Jordanian writer and columnist Mwaffaq Mahadin whose views place him in Dalbah’s “Arab Nationalist” camp, argued in recent column in the Jordanian daily Al Arab Al Yawm against supporting the Syrian uprising. Mahadin argues that the driving force behind the Arab uprisings is a conglomerate of powerful western financial tycoons such as George Soros, and political thinkers like American political science professor Gene Sharp, who advocates nonviolent struggle against oppression.

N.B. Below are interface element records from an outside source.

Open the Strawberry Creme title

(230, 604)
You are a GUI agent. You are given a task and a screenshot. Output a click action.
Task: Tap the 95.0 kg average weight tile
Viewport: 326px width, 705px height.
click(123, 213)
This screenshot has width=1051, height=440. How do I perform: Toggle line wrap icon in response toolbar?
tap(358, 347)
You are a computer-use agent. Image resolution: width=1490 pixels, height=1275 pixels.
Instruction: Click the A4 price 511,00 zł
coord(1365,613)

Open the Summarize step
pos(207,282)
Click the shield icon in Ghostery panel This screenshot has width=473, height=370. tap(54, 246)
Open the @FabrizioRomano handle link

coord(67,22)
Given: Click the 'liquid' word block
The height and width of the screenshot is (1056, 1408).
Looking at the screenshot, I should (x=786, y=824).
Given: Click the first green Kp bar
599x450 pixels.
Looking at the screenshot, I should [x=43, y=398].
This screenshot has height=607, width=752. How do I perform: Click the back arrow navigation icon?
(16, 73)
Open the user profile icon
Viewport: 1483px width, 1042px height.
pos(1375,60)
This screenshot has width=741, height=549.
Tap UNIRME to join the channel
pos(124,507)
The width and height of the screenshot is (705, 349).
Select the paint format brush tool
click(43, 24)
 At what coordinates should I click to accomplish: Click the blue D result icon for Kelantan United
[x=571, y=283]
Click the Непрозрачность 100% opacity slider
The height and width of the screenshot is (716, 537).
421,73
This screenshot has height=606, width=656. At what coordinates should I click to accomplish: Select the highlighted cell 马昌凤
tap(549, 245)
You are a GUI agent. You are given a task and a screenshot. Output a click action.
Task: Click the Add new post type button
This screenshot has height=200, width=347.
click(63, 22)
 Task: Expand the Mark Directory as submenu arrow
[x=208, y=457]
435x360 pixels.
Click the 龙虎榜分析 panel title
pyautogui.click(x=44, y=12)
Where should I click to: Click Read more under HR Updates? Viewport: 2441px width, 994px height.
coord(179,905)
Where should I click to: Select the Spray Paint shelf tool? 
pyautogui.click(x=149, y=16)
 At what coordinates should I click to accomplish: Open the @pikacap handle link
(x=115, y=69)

In his latest article Mahadin argued that Israel with the help of the US intends to fragment and divide the Arab countries in order to keep it under its control. To achieve this, Israel and its western allies are resorting to “soft fragmentation” under the guise of “reform” and “democracy.” This is not to say however, that intellectuals like Mahadin are against democracy or political reform, but the priority for them at this point, is to resist the Israeli occupation and US domination of Arab lands.
The second camp that although supports the idea of removing the current Baath regime from Syria and bringing democracy even if it required some kind foreign intervention is represented by the signers of “ Damascus Declaration.” The Damascus Declaration is a statement signed by over 250 Syrian opposition figures in 2005 advocating the gradual reform the Syrian politics. Dalbah argues that noted figures in this group like writer Michel Kilo have inched closer to accepting and supporting the idea of Western intervention in their country to remove Assad’s regime from power.
The daily anti-Assad protests in Amman, Beirut, Kuwait, Manama and elsewhere, which are strongly calling for the toppling of Assad and his family from power, but none at this point have expressed any support for any direct Western intervention in Syria.
Ali Younes is a writer and political analyst based in Washington DC.